The more complicated way is to write the rules for interpreting the contents of the <url> tag (as I tried to do above) and adjust the existing contents of the database to them.
Another way is to remake the XML structure. Instead of a single <url> tag, make a structure that can store a prefix, required parameters, and possibly other information that can describe a group of related URLs. Then it can be turned into a regular expression for
“acl aclname url_regex” in SQUID or glob for
“match protocol http url” in Cisco NBAR .
And this is why I consider the first method to be the most correct. It seems that Roskomnadzor has implemented such a scheme of work: a complaint with a URL of illegal content comes in, moderators check it and enter the same URL into the database.

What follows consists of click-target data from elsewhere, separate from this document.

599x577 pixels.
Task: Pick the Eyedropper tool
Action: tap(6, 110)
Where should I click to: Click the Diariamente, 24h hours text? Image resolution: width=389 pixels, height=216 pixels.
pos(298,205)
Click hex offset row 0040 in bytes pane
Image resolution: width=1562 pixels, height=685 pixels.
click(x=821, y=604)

In this process, there is no place for converting the complained URL to machine-readable filtering rules. And if you try to make this (essentially manual) step, then you need to look for people who can perform it. This is also necessary to explain the performers that the machine can not read minds. It is also necessary to find people who are psychologically stable, and are able to put themselves in the place of the car and check whether the rule really works as it should. Difficult task for the personnel department! Well, if you leave the <url> tag purely informational and explicitly say this, then the providers will not have a desire to spend money on a sophisticated DPI-system, which in fact will not be able to be used for its intended purpose.